フレグランスボム
影山影司
S氏は首をくくる縄を探していた。子供の頃はニュースで『不況』の二文字を見るたびに不思議な気持ちになったものだ。だが大人になると、それは言葉にするほど生やさしいものじゃないと知った。海原まっただ中のイカダを大波が襲うようなものだった。
このままあと一ヶ月あれば、払いきれない借金を抱えて会社が潰れるのは目に見えていた。毎日毎日ぐるぐると考える。もし自分の会社が、アイデアを買い上げ商品化する、などといったつかみ所のない商売でなければ、もし、大ヒット商品を一つでも作っていれば、いや、そもそも全てが無かったことになれば。
発明家L氏と応接室にて面会したのも、いわば気まぐれのようなものだった。発明家の中には薄汚い浮浪者然とした格好をするものも居るが、L氏は浮浪者そのものだった。古着屋の店頭ワゴンからかき集めてきたような服装に、風呂に入っていないのか浅黒く汚れた肌。体毛は頭髪だけでなく、鼻毛や手足の毛も伸びきっているようだ。
そして何より酷いのが体臭であった。
差別的な表現をしても構わないのであれば、L氏は乞食の臭いがした。抽象的な例えをすれば、粉っぽく、鼻の中の受信機一つ一つをイガイガで突き刺されたような臭いだった。率直に言えば臭かった。
「おっしゃりたいことは分かります」
大仰に手で制して、L氏は懐からスプレーを取り出した。
「私は昔から、自分の口臭が気になって仕方がなかった」
鼻を押さえながらS氏は笑ってしまった。
「今思えばあれは、思春期特有の自分に対する不安感だったのかもしれません。生まれつき胃が弱かったとか、歯並びが悪かったとか、色々理由があったような気もしますがただの勘違いだったような気もします。何しろ、自分自身の臭いなんて分からないですからね……まぁともかく、私はその考えを大人になっても持ち続けていた。血が出るまで歯を磨いても不安だった。だんだん体臭も気になり始め、私は日に三本の制汗スプレーを使い、十回は風呂に入った。職場へ行けば同僚の目が気になり、電車に乗れば隣の人が恐ろしかった。私は引きこもるしかなかった。引きこもって、恐怖と戦うしかなかった。そしてついに、このスプレーが出来上がったのです」
L氏は懐からさっと鉛筆ほどのスプレーを取り出し(S氏は思わず身構えてしまった)自分の体にシュッと吹き掛けた。

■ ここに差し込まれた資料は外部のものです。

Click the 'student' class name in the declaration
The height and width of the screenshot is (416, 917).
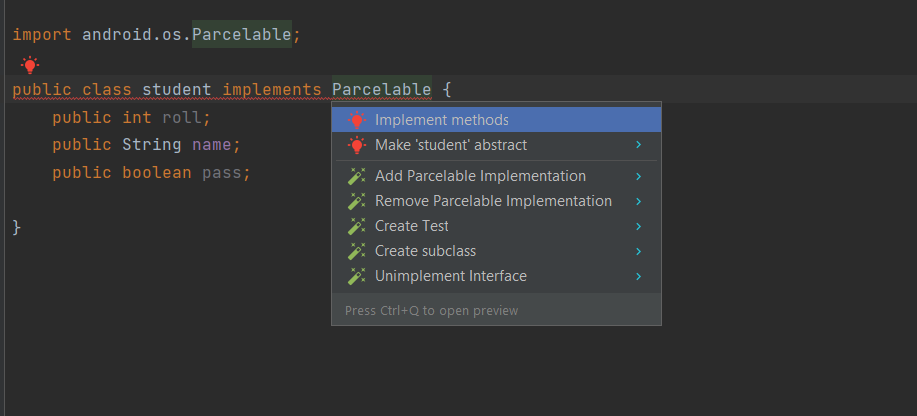(x=177, y=90)
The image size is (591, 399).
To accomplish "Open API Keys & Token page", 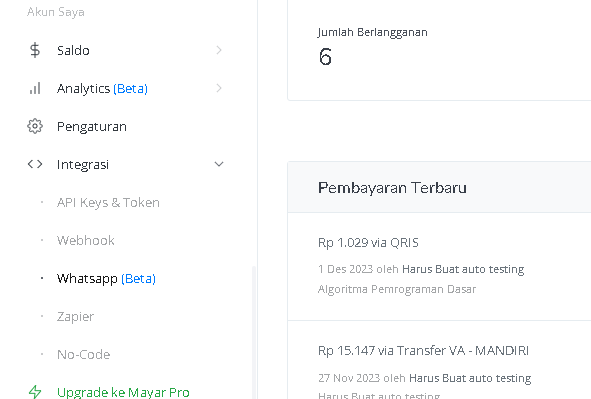I will pos(108,203).
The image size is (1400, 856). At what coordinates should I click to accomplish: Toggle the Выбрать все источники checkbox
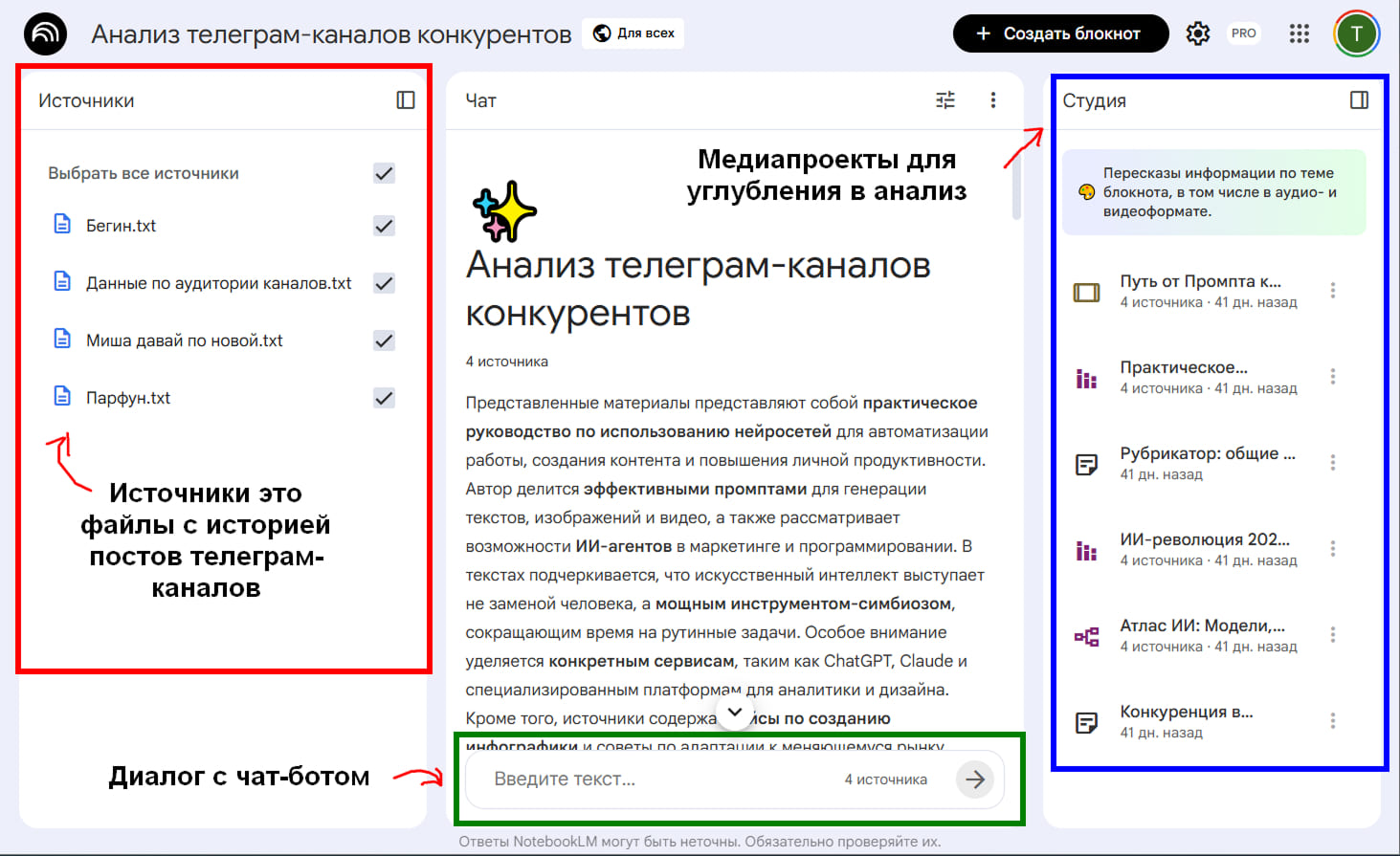click(x=384, y=173)
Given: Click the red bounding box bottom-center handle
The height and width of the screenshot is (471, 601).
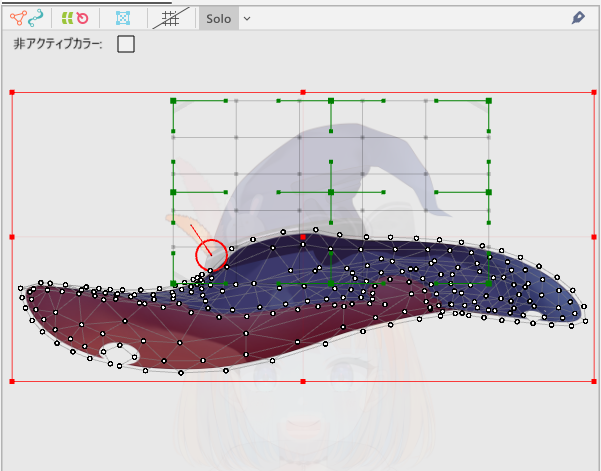Looking at the screenshot, I should tap(303, 381).
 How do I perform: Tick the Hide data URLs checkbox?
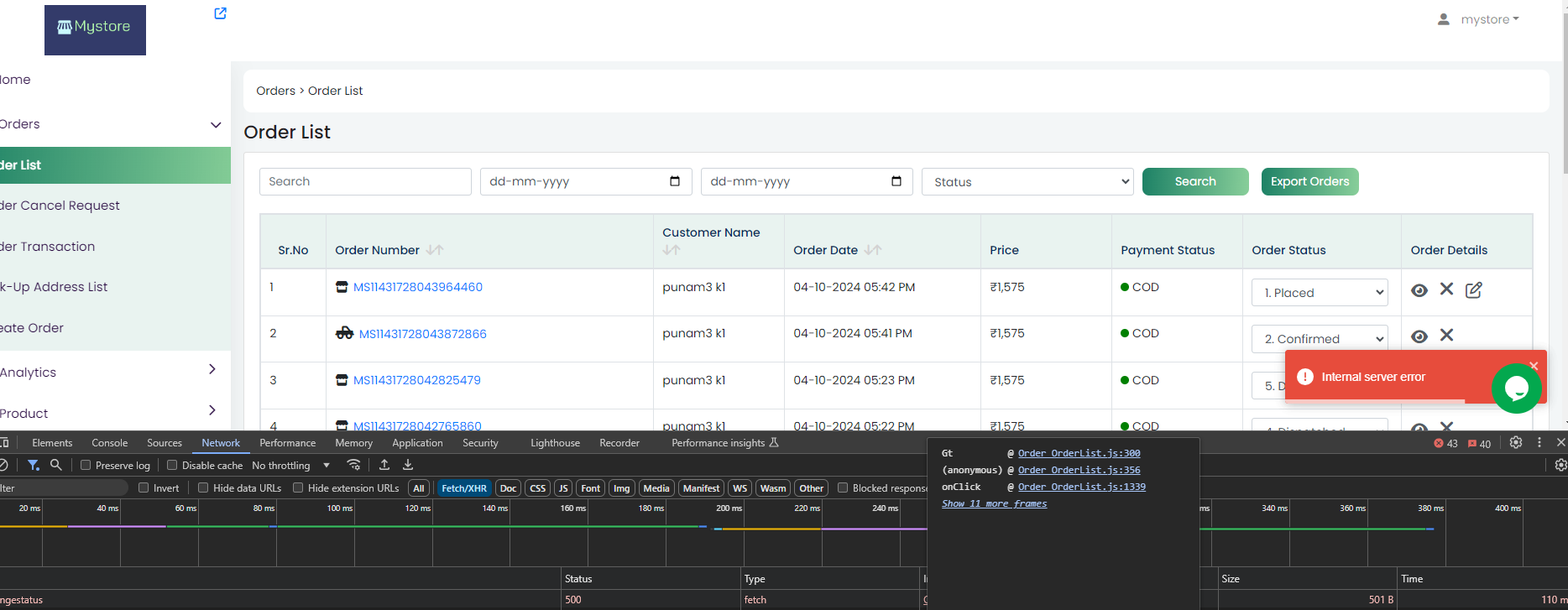203,487
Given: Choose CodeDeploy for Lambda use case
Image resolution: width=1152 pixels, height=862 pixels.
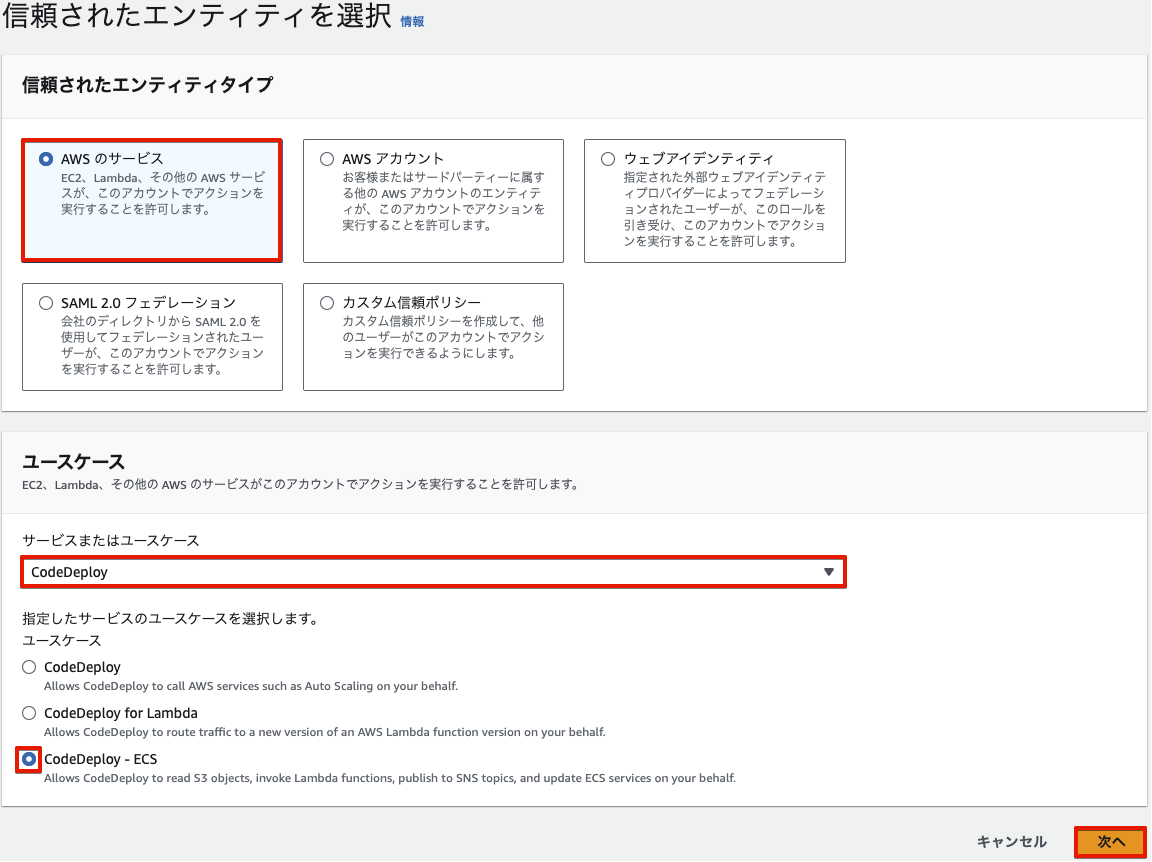Looking at the screenshot, I should 29,713.
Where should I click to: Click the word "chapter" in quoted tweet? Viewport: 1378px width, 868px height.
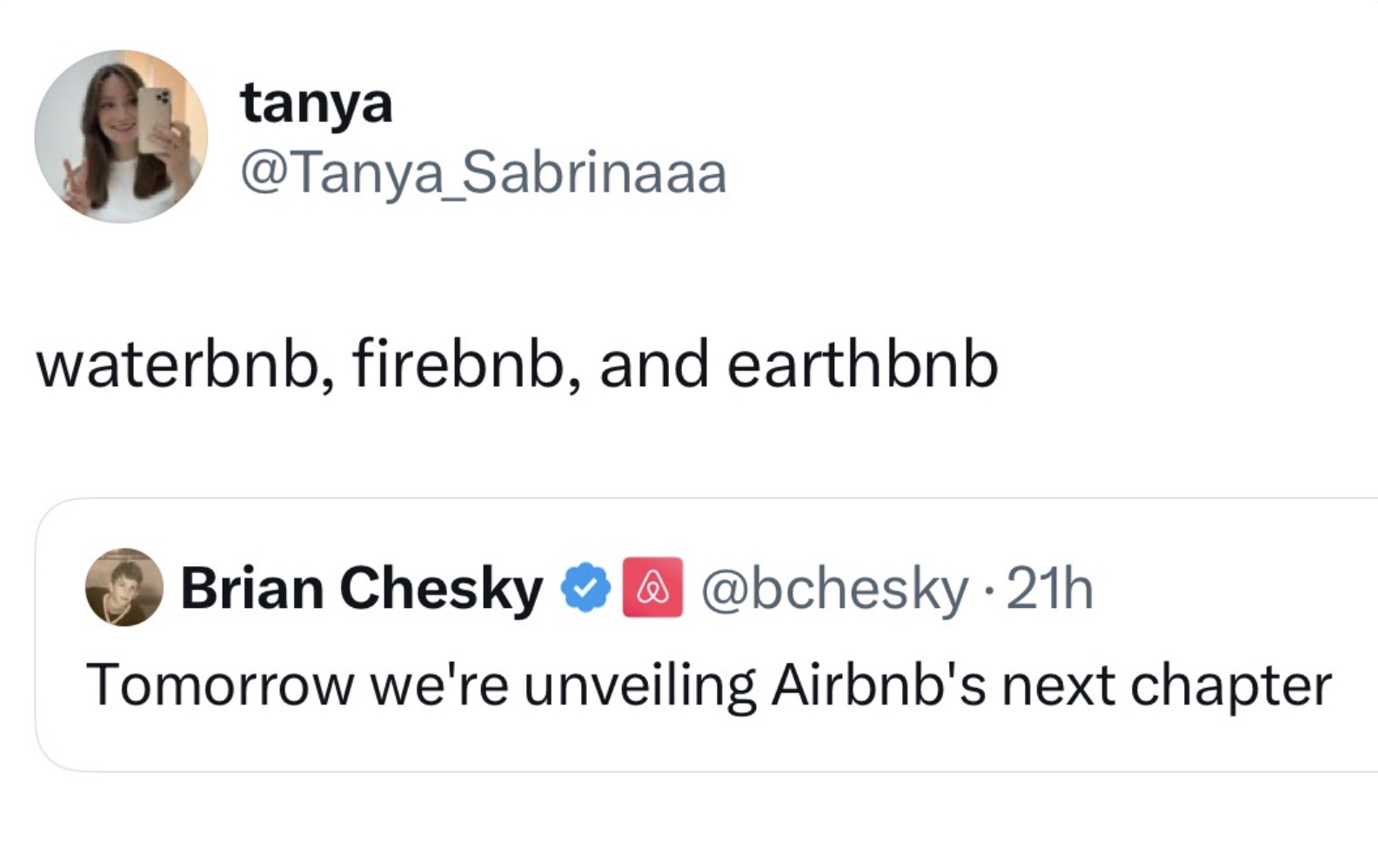(x=1230, y=685)
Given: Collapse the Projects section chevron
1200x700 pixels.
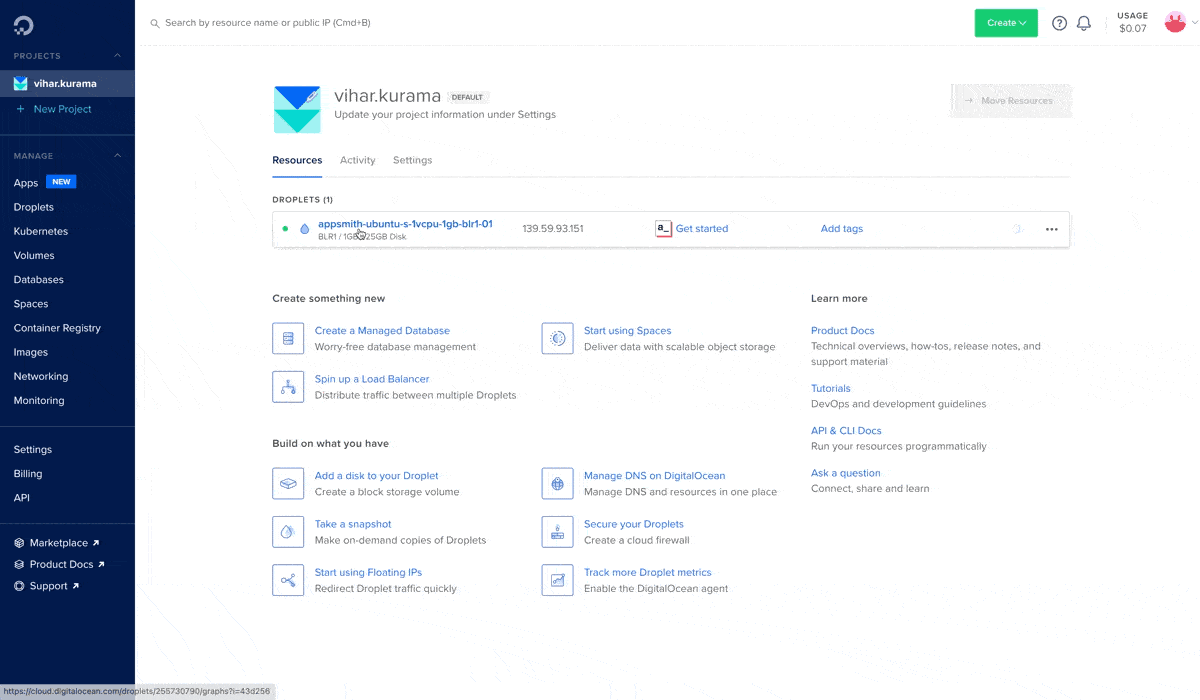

たちまち、合成的な匂いがあたりに満ち溢れた。合成的だが、嫌ではない。心地よいめまいがして、軽やかな気分だ。そして、狭くはない応接室を満たす程の匂いだが強烈過ぎもしない。窓を開けようかどうしようかと悩むほどの悪臭が、一瞬で消え失せるとは。
「これが世に広まれば、私はもう不安を感じずに済むのです」
L氏はにやりと笑い、二人はガッチリと握手した。
スプレーはフレグランスボム、と名付けられ発売から一年も経たずにヒットした。やはり誰だって似たような不安を抱えているようだ。学生を中心に爆発的な広がりを見せ、S氏は借金を全て返してもありあまる金を稼いだ。
L氏に報酬を払おうと思い連絡を取ったが、契約の際に書かれた情報は全て偽のものであった。探偵を雇ったりなんやらしてみたが結局見つけ出すことは出来なかった。
服を着る事を憶えた人が、裸で生活できるだろうか?
人々はフレグランスボム無しでは生活できなくなった。
外出前にシュシュッと一吹きフレグランスボム。食事後にもお口の恋人フレグランスボム。お風呂上がりにフレグランスボム。料理の仕上げにフレグランスボム。
煙草がヨーロッパに広まったように、フレグランスボムは街に国に世界中に広まった。そして煙草と同じく、フレグランスボムの危険性が分かったときには全てが手遅れだった。
フレグランスボムのニオイに包まれたビルの一室で、S氏はL氏と初めて出会った日のことを思い出す。
彼はフレグランスボムをS氏に説明するまで使わなかった。自らの臭いを気にして居場所を失ったL氏は耐え難い悪臭を放ち、生きていた。
ニオイの価値観が崩壊してしまったこの世界であの悪臭を放つ男は生きているのだろうか。
自分の体の匂いを嗅いでみたが、ニオイがなんだったかも思い出せない。